> [Try it] The answer must be a single number: how many lines of the entries below include "pyautogui".

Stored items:
════════════════════

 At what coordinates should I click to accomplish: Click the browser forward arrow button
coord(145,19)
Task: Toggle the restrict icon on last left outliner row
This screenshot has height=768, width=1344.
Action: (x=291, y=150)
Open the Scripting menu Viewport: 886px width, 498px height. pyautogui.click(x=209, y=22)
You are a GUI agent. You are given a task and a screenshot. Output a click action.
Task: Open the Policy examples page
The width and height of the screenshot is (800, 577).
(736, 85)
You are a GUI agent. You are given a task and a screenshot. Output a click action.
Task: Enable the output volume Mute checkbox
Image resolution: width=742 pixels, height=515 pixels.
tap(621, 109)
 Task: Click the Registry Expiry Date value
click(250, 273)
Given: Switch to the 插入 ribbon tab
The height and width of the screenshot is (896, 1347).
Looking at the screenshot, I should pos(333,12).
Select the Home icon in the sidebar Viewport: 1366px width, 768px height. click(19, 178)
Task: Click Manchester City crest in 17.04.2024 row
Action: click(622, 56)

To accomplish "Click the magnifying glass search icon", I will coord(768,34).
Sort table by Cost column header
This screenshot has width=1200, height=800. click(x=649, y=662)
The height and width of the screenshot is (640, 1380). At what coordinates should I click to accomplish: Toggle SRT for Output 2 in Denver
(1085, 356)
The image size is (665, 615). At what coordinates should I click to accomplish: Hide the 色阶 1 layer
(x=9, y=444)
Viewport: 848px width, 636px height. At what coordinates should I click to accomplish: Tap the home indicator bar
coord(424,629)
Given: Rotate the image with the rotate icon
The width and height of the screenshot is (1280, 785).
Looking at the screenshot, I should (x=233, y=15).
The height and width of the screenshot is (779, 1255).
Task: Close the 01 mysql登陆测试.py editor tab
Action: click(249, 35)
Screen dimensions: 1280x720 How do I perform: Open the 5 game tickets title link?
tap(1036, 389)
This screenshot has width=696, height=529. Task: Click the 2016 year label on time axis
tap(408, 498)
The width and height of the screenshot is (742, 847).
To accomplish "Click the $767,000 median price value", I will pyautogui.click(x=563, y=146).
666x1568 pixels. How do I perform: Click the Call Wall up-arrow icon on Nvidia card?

════════════════════

> [Answer] 2